# GOAL OF THE EXERCISE:
Taking each line of the material below in turn, count those containing the string "page". Provide the number alone.

# SUPPLIED DATA:
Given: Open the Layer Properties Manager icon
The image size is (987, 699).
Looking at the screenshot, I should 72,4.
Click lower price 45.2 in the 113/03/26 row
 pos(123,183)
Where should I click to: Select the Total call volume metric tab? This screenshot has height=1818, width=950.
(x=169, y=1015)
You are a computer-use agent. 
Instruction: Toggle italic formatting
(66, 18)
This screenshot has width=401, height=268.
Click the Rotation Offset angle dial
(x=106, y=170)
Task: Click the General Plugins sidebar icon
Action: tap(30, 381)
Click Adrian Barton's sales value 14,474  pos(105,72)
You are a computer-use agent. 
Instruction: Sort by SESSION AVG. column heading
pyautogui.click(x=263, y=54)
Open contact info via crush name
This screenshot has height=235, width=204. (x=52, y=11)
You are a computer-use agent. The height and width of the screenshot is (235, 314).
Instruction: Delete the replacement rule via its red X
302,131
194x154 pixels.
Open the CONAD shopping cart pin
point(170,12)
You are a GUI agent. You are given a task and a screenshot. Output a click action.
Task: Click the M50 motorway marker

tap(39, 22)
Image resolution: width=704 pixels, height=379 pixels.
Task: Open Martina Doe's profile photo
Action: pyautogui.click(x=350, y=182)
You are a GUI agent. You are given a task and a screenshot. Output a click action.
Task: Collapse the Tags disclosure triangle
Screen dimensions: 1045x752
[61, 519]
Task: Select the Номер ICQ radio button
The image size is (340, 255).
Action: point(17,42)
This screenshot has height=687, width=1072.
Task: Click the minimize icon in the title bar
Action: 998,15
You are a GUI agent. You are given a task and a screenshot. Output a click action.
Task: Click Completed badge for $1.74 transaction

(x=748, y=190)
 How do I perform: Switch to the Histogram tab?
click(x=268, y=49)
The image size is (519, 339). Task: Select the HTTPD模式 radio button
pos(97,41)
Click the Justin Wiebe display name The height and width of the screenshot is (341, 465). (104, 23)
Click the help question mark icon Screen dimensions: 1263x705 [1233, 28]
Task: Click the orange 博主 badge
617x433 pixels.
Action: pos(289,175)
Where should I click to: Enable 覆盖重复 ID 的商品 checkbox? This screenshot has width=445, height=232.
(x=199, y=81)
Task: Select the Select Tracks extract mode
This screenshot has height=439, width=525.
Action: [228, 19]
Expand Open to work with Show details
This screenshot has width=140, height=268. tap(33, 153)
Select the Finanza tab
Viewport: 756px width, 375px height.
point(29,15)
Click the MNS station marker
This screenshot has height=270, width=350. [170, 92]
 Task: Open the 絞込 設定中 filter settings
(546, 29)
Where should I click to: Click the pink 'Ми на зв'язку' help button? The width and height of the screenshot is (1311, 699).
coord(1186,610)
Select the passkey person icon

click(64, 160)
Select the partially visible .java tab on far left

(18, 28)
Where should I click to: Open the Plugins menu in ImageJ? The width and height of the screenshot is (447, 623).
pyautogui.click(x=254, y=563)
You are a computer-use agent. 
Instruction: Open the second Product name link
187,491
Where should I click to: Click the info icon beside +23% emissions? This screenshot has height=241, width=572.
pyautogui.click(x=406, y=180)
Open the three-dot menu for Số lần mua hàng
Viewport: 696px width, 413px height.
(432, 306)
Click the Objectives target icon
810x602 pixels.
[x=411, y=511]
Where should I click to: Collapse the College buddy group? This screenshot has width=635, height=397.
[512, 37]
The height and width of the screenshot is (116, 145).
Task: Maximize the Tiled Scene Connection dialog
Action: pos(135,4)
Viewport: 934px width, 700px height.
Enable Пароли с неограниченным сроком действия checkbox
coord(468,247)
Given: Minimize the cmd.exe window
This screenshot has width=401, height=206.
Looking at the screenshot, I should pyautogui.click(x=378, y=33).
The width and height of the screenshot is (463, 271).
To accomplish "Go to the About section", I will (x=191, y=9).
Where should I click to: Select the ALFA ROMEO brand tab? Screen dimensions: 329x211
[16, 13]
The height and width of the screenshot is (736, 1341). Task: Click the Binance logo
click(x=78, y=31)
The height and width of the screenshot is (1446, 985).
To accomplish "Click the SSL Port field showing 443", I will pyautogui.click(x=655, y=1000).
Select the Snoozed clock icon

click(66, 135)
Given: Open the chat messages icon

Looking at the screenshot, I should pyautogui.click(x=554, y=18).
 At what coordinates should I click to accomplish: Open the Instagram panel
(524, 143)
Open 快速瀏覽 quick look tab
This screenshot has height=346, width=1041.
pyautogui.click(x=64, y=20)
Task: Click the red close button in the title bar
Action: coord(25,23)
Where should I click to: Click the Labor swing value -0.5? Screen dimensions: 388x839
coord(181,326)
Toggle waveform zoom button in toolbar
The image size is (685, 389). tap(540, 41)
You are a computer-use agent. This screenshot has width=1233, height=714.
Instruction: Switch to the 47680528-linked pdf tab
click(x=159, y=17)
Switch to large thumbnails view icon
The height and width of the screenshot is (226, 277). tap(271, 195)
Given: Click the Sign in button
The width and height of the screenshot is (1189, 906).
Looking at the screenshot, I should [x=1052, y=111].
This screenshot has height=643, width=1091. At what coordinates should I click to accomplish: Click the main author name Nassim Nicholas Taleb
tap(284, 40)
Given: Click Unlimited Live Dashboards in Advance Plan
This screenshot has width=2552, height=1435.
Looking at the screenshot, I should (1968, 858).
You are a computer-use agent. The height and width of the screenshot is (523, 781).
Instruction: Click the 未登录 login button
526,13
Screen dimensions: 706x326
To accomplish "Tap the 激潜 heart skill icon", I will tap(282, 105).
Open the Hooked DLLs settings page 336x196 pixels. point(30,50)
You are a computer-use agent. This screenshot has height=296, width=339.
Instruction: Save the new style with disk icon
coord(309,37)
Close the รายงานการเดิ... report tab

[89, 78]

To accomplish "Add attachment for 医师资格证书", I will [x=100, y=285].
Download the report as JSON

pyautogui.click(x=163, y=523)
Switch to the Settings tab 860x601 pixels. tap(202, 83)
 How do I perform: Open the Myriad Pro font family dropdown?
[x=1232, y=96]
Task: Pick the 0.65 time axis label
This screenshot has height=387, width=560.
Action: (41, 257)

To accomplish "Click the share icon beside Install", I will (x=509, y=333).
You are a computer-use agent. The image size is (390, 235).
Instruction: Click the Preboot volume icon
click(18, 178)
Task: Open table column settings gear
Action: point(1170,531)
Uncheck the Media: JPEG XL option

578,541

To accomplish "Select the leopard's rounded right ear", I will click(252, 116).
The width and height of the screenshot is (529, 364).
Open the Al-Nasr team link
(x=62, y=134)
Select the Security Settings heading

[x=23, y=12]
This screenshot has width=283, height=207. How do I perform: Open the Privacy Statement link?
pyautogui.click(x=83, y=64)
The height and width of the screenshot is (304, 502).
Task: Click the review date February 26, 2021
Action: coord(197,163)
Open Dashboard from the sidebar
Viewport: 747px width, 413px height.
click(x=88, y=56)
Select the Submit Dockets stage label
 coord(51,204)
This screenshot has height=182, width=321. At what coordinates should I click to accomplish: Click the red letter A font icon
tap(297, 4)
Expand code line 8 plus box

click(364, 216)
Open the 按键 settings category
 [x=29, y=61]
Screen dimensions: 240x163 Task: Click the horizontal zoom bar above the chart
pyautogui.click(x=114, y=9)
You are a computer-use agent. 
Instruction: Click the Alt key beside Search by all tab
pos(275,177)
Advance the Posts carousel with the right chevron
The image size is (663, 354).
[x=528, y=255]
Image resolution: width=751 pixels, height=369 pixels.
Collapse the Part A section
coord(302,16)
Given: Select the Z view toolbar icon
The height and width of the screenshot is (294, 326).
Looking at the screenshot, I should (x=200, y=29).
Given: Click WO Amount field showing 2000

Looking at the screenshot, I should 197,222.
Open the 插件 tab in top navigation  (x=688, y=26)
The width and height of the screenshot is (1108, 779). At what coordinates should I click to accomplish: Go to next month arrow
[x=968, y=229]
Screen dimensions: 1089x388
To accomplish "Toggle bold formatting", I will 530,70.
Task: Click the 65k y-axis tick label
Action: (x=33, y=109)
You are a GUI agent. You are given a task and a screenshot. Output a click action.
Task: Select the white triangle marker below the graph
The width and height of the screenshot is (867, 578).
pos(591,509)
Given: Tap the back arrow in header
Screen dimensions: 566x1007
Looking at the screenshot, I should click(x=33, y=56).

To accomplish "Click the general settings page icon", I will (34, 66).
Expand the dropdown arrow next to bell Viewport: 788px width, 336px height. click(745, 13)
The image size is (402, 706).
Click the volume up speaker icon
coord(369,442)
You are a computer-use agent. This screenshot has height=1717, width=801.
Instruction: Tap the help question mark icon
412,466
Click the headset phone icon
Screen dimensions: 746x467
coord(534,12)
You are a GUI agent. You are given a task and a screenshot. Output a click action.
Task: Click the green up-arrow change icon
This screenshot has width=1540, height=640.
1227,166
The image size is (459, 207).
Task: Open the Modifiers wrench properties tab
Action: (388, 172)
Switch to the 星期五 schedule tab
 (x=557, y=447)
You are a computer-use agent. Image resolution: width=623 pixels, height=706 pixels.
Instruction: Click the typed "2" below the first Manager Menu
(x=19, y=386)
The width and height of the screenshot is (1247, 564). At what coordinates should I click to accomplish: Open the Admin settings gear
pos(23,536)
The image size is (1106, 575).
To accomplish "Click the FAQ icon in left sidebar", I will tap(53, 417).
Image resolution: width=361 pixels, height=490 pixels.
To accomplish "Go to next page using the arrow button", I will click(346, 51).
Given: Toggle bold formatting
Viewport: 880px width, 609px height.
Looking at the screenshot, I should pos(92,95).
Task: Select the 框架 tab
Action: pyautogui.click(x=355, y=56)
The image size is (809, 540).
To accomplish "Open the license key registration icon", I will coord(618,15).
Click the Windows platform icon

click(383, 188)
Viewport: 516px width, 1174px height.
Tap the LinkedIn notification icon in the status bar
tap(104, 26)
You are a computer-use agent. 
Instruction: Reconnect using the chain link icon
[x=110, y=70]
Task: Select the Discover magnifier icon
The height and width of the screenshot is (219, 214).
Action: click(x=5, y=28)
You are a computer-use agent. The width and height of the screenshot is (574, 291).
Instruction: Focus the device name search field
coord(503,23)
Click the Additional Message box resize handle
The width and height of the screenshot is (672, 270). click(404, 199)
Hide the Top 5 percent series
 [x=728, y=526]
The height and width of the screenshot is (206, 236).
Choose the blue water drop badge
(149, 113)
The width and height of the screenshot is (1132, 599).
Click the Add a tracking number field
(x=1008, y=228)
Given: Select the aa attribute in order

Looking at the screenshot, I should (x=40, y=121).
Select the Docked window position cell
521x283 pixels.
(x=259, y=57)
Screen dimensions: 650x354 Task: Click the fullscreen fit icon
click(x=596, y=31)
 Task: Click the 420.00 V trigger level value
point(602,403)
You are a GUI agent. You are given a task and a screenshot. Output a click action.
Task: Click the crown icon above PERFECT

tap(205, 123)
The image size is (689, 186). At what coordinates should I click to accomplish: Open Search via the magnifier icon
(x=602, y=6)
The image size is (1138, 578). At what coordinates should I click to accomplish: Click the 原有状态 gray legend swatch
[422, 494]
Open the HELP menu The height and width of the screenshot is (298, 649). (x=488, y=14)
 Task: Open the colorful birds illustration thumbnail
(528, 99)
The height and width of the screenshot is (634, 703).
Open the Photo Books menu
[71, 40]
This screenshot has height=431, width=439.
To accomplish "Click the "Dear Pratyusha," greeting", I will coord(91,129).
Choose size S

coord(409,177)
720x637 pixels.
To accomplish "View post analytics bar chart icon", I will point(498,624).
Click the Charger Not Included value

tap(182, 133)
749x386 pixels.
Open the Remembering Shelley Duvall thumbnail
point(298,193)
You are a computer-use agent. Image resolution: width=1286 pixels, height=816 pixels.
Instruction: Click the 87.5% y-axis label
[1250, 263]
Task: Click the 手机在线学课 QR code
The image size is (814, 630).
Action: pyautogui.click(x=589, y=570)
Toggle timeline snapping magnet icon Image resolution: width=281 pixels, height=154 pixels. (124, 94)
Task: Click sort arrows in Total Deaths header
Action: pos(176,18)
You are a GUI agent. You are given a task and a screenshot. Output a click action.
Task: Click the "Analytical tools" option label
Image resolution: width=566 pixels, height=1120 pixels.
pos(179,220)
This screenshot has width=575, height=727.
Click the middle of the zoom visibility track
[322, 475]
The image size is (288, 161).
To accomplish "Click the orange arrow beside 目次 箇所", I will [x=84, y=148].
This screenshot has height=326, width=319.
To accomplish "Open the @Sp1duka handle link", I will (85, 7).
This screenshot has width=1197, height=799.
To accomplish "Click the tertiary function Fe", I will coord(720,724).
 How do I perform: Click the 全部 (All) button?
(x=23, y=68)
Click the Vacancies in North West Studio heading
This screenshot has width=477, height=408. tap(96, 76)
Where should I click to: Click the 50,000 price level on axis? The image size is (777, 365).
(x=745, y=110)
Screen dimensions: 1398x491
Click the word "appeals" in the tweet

# RESPONSE TO THIS EXERCISE:
3